# Diabetic Chihuahua?



## pjknust (Oct 26, 2011)

Our Shelter has a chihuahua female that was just diagnosed with Diabetes. They would like for me to foster/adopt her. She is only a couple years old. 
I dont know what to do. What do you feed her. TOTW??
She was just tested this morning, so she will stay at the vet for about a week to get her stable. Dont know if she will need one or two shots aday.

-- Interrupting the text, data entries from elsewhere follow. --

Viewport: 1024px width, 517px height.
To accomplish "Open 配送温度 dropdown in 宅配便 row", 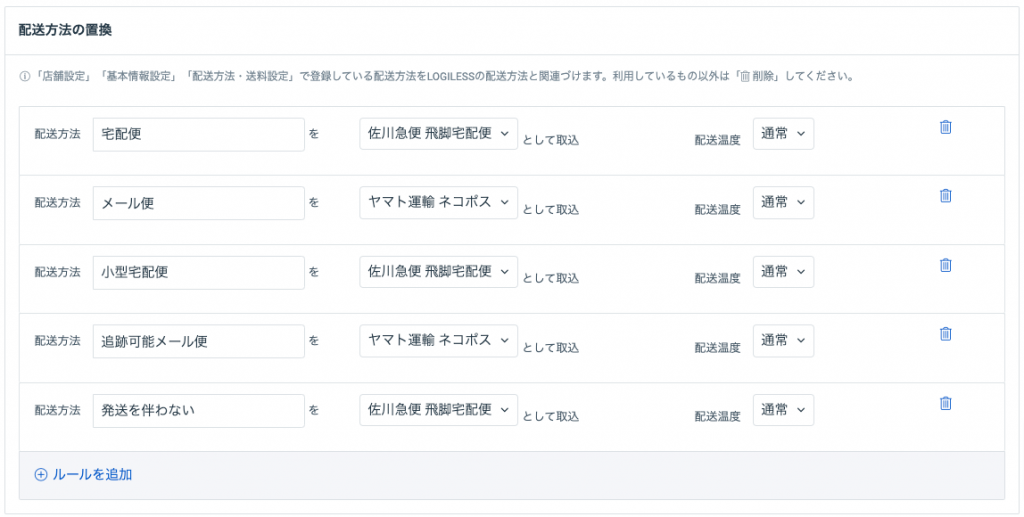I will click(x=783, y=134).
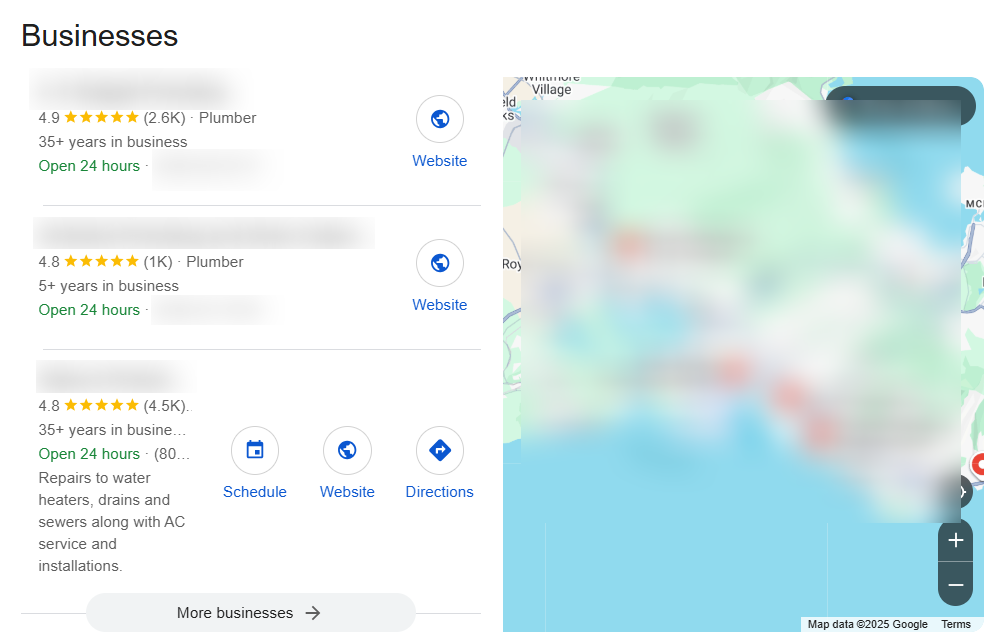The height and width of the screenshot is (641, 1002).
Task: Click the Directions arrow icon
Action: [440, 451]
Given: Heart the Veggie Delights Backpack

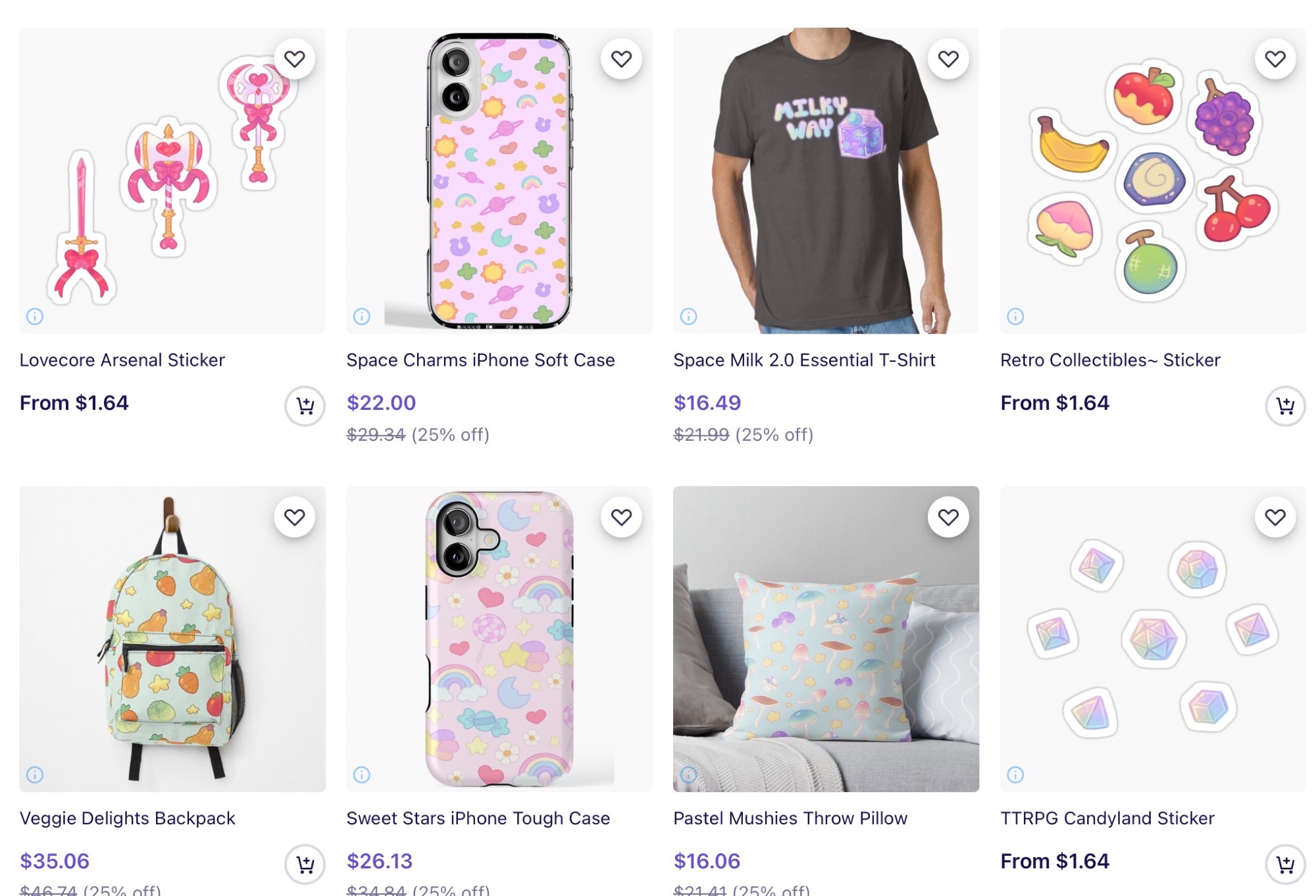Looking at the screenshot, I should pos(294,518).
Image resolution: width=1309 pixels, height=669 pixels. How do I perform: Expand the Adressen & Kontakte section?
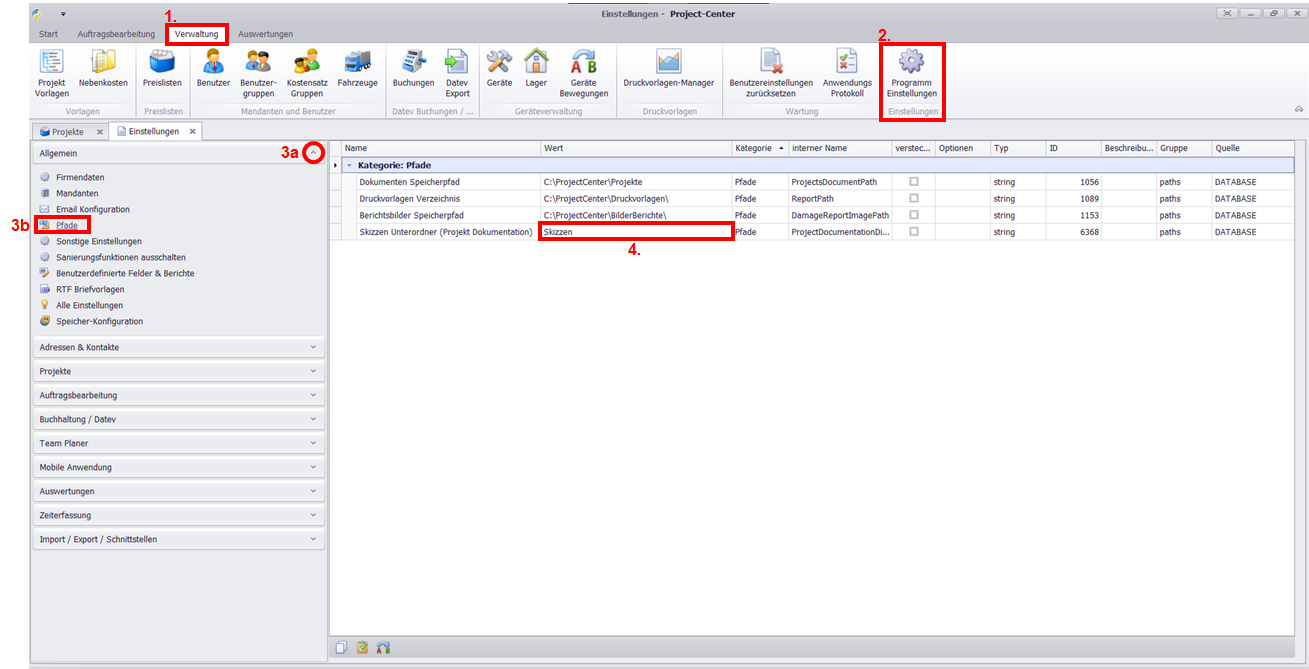(x=178, y=348)
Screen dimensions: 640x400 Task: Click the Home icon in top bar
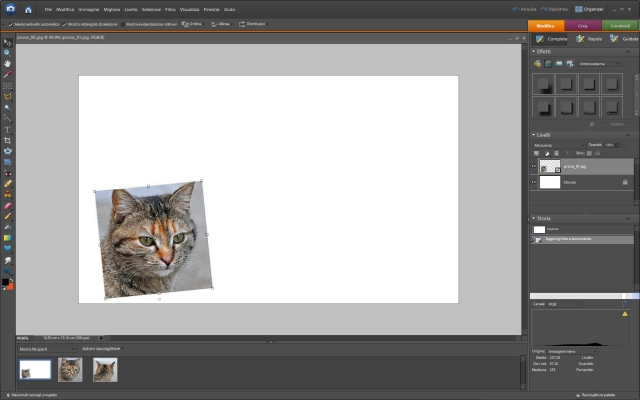27,8
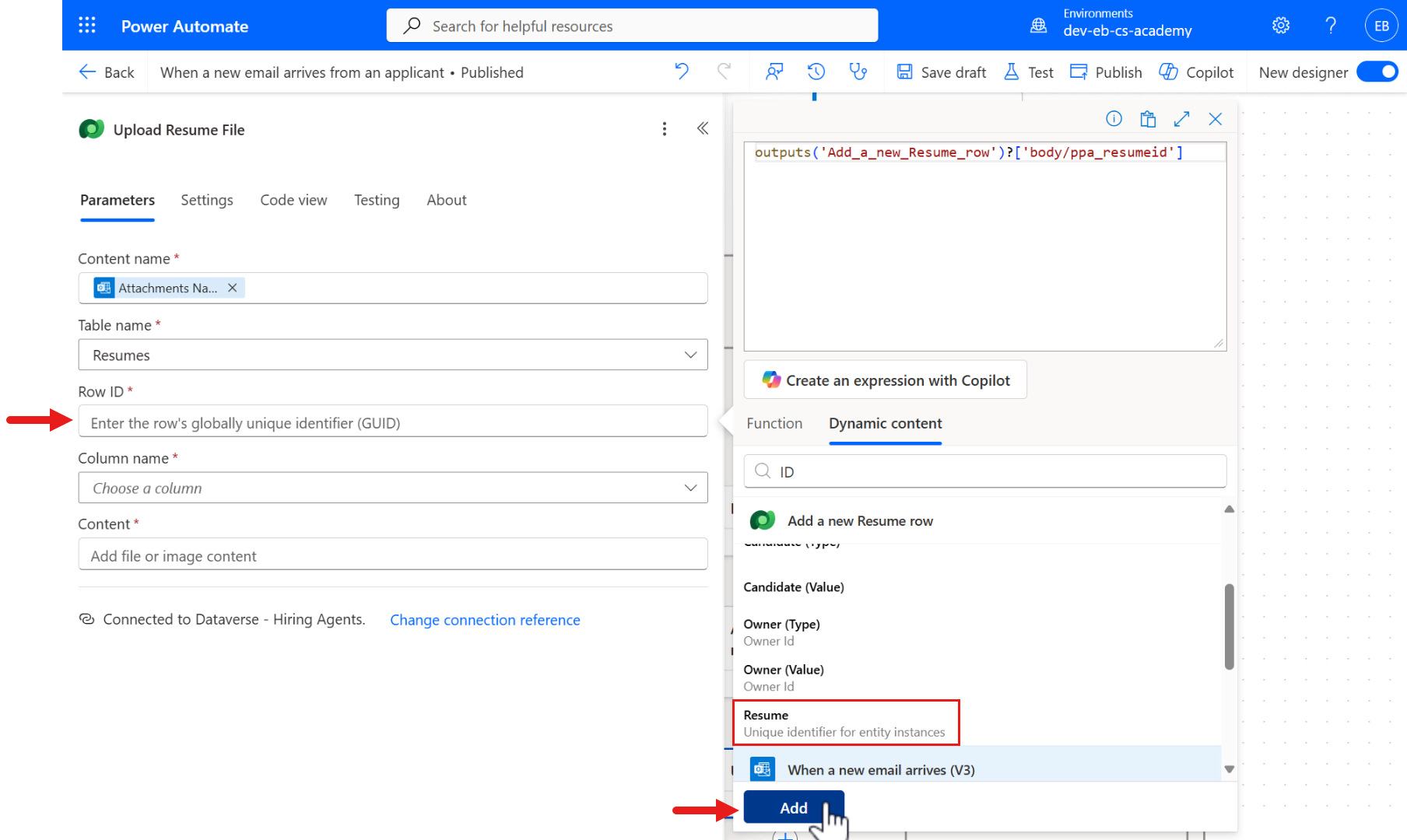Toggle the New designer switch

1377,72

They are calling Chihuahua rescues to see if anybody else will take her, its that or put her down.. I already have about 20 dogs, and I cant save the world, but.............

pam in TX


----------



## susan davis (Mar 25, 2011)

Don't know what to say----I'm in Chicago area, and am a med tech. (retired) I think dogs do not respond to oral diabetic agents? As far as insulin shots are concerned, the only problem, is the need to be fairly regular as to the time you give it. You really can't decide that you will spend a night away if it seems 'neat'. Hypoglycemia is the real issue. I think any kind of GOOD quality kibble/raw premade would be ok. Good luck with this little dog. Sue


----------



## pjknust (Oct 26, 2011)

well, Im a homebody, I have a grooming shop in my backyard, and I very rarely go anywhere, and I never spend the night away. 
AND I already have a little poodle on phenobarbital twice a day, she was diagnosed with epilepsy a couple months ago. 

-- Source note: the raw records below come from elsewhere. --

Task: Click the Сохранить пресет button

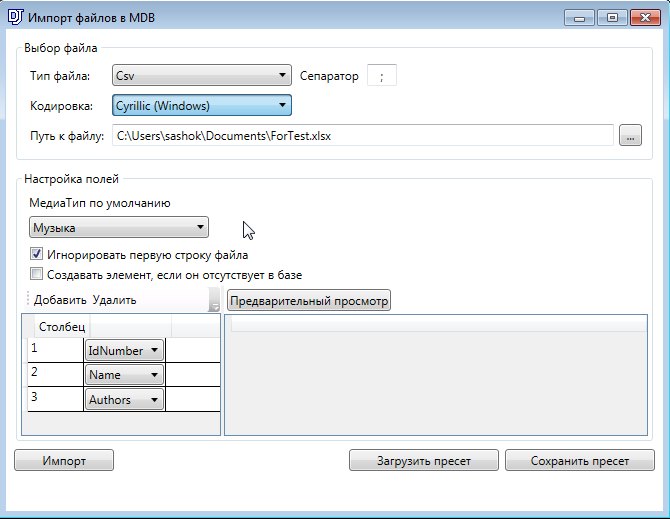Action: click(x=580, y=460)
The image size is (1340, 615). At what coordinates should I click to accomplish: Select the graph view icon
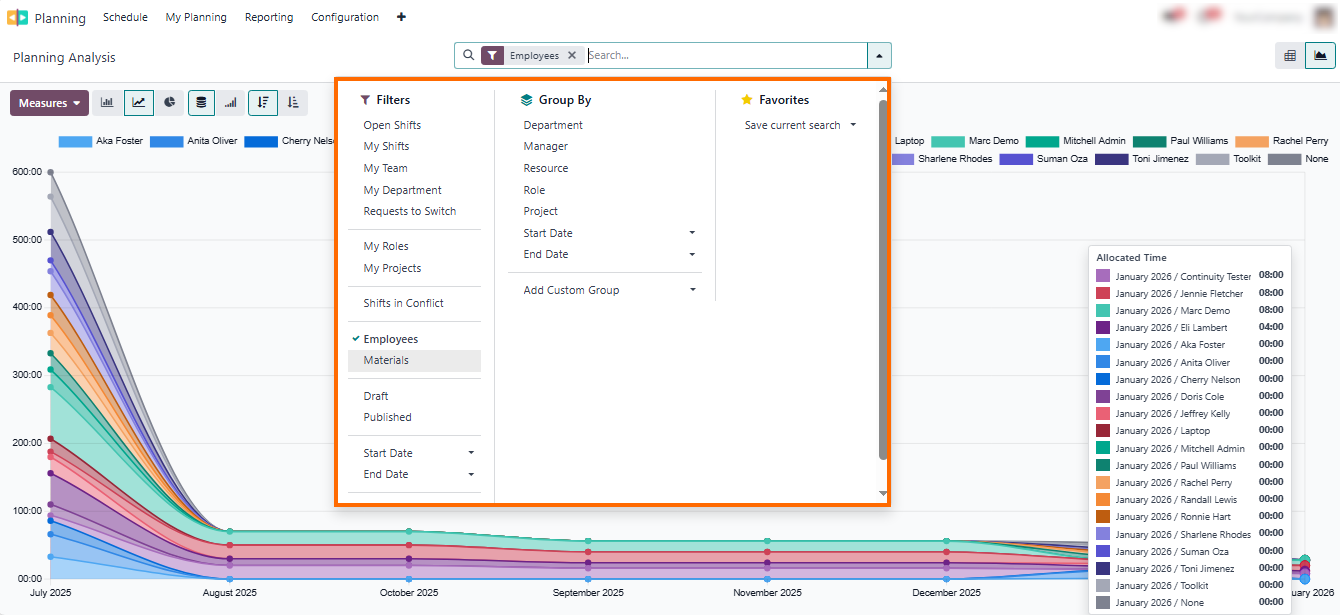point(1320,55)
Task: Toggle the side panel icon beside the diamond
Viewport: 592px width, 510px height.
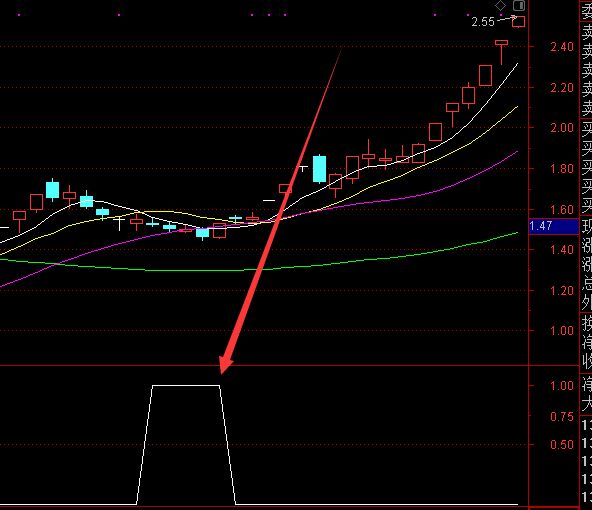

but still, this dog is young, what kind of life would she have living in a foster all her life?

pam in TX


----------



## Nala (Feb 23, 2012)

If there's love in that home probably a
very good life. That's all dogs really need
just their health needs met and lots of love.


----------



## Christabelle (Dec 21, 2011)

My aunt has a JRT who now has diabetes. She gets two shots a
day, am and pm. She lives a VERY full life. In fact other than
the shots, and obviously diet concerns, her life is no different.
I just went to see them this week and when I got there she
was running up to me with her squeeky duck ready to play. :iconbiggrin:


----------



## Nancy (Feb 4, 2009)

I had a diabetic cat that lived to be almost 18 ...its a constant monitoring..I home tested just about everyday and did my own curves (every 2 weeks) to make sure insulin was doing its job correctly..IF you find the right dose it can work for years without complications...Good luck


----------